Starting at the line that contains "Task: Select empty port slot 2 box", repeat each line exactly through the last line of the listing, and repeat nothing else.
——
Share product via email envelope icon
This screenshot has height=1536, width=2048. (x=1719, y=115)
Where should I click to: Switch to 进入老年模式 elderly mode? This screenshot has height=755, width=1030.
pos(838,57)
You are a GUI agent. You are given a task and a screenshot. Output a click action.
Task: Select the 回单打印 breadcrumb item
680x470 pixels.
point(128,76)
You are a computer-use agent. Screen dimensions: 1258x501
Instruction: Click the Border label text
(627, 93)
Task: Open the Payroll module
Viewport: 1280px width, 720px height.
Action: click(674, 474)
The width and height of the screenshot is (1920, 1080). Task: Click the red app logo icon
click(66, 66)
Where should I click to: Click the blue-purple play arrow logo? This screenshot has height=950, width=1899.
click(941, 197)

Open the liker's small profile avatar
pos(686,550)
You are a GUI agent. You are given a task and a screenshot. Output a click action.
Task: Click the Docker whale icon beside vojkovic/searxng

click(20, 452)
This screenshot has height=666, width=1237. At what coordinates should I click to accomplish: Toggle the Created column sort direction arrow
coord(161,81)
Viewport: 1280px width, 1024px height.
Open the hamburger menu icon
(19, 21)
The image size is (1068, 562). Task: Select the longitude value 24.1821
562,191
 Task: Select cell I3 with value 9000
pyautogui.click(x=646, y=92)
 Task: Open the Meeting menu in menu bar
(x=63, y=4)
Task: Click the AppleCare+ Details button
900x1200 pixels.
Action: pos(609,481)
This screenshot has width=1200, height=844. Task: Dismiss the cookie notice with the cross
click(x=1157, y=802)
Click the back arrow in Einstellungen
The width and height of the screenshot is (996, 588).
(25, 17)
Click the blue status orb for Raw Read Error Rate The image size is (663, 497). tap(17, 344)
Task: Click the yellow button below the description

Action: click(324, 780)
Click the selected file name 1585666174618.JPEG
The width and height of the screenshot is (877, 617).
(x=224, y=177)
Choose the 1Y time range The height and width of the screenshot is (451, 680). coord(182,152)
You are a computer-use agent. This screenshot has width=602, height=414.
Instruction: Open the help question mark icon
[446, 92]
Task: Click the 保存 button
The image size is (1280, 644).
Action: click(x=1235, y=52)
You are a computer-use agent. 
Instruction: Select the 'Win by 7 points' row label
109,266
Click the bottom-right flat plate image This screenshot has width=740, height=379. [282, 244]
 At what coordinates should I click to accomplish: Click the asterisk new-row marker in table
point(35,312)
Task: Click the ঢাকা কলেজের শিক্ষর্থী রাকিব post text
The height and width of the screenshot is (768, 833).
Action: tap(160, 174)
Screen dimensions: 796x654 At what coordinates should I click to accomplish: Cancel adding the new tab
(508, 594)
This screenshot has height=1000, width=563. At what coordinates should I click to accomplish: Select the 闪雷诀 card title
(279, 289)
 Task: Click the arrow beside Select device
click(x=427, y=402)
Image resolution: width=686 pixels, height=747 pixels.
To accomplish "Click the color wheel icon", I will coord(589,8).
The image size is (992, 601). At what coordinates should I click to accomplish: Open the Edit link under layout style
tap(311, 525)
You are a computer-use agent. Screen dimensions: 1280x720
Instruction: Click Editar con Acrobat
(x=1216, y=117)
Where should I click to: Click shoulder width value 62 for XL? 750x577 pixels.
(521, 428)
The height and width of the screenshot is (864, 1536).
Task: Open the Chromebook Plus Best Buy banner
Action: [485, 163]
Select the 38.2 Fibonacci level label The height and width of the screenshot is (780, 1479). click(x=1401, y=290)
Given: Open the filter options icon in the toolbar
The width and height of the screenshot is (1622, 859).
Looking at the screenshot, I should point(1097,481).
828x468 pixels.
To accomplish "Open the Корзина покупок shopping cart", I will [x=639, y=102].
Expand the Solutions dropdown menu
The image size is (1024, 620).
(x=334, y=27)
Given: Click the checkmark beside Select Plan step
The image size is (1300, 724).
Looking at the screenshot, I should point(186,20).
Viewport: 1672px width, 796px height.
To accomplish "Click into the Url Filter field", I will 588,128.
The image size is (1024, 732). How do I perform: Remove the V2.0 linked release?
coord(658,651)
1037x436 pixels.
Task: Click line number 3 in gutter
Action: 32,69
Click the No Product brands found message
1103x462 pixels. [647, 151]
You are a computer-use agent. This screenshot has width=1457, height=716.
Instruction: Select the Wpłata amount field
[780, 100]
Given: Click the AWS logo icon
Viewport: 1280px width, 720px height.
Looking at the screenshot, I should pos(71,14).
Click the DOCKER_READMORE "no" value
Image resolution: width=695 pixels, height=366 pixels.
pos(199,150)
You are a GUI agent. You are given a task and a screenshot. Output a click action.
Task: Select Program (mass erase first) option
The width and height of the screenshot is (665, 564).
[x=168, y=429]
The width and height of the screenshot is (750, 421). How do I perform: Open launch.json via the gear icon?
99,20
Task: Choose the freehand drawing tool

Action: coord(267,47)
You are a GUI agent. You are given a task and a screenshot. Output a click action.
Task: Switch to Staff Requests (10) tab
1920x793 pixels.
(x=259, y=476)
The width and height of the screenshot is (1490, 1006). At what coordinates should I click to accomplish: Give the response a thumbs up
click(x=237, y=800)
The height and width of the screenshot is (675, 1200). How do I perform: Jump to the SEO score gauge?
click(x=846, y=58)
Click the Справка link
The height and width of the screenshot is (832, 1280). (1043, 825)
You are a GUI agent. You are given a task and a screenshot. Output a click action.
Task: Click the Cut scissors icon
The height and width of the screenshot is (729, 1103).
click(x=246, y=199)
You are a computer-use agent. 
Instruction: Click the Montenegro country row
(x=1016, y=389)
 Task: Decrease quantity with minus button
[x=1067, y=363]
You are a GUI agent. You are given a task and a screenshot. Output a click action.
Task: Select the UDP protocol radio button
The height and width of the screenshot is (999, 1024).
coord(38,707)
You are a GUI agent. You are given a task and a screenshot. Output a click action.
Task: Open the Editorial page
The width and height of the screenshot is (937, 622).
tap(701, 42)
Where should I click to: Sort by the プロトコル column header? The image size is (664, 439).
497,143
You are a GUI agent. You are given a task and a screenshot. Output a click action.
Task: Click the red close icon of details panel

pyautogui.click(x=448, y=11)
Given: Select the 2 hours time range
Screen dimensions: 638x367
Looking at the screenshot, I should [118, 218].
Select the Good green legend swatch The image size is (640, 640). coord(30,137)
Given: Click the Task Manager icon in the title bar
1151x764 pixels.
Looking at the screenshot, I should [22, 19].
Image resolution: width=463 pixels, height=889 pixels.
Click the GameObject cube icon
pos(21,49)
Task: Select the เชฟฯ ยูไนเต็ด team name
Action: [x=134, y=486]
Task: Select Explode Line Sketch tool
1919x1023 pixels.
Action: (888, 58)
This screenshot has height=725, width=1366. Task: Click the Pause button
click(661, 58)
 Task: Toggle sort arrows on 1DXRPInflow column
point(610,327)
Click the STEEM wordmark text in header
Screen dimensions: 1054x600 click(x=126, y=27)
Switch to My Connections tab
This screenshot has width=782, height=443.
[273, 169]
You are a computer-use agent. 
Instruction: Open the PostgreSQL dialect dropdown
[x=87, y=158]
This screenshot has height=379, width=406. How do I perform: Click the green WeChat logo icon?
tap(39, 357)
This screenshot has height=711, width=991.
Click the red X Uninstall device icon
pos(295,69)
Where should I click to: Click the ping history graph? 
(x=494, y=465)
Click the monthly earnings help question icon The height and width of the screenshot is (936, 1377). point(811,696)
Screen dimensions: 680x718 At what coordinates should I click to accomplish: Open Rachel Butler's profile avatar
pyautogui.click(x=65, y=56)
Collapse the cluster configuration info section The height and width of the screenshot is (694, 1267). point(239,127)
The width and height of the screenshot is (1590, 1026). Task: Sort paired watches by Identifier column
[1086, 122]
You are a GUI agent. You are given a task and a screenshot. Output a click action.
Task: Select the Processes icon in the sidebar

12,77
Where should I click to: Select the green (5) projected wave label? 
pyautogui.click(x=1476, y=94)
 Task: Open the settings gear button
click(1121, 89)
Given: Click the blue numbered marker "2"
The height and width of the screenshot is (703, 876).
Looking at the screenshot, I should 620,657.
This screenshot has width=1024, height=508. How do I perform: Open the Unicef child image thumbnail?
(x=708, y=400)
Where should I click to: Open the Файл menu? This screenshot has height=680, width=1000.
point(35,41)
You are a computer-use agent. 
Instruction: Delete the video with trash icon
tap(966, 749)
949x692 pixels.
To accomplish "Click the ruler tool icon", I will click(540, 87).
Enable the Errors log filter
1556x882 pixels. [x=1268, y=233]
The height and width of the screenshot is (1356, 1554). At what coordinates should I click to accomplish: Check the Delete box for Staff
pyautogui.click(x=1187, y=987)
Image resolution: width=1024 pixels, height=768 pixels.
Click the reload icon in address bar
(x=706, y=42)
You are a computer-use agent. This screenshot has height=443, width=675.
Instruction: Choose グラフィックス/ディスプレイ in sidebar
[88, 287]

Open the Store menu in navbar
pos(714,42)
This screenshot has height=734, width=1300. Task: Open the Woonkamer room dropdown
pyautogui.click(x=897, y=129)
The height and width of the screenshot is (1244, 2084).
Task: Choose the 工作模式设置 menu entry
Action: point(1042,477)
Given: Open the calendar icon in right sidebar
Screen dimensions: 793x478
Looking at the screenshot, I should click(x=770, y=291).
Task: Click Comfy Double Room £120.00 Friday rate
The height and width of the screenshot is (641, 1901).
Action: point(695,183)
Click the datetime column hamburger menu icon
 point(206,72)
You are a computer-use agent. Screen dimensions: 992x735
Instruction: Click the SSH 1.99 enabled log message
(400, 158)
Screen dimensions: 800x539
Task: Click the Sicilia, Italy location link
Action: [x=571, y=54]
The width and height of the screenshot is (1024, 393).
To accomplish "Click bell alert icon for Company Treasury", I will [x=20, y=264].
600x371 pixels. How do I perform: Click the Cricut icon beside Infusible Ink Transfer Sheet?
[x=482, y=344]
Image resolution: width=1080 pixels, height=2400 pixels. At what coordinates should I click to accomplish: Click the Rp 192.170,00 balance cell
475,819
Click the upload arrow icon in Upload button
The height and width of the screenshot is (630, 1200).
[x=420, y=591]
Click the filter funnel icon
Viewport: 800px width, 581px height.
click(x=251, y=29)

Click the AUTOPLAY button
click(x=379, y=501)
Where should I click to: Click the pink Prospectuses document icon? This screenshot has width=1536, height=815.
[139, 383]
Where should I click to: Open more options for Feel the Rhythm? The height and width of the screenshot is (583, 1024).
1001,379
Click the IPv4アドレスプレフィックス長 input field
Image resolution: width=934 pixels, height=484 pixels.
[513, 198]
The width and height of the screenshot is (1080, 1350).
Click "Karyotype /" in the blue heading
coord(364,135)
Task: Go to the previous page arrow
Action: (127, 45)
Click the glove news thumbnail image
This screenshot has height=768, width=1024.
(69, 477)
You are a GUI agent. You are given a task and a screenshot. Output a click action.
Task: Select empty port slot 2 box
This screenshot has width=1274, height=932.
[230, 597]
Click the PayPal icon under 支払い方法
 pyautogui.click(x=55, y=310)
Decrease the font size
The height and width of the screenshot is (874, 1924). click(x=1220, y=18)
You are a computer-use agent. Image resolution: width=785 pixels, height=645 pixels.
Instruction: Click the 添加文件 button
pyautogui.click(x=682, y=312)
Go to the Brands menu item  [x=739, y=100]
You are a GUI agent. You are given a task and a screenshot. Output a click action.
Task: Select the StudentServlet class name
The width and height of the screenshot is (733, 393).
——
Solution to this problem ::
Task: Select empty port slot 2 box
This screenshot has width=1274, height=932.
[230, 597]
Click the PayPal icon under 支払い方法
 pyautogui.click(x=55, y=310)
Decrease the font size
The height and width of the screenshot is (874, 1924). click(x=1220, y=18)
You are a computer-use agent. Image resolution: width=785 pixels, height=645 pixels.
Instruction: Click the 添加文件 button
pyautogui.click(x=682, y=312)
Go to the Brands menu item  [x=739, y=100]
You are a GUI agent. You are given a task and a screenshot. Output a click action.
Task: Select the StudentServlet class name
The width and height of the screenshot is (733, 393).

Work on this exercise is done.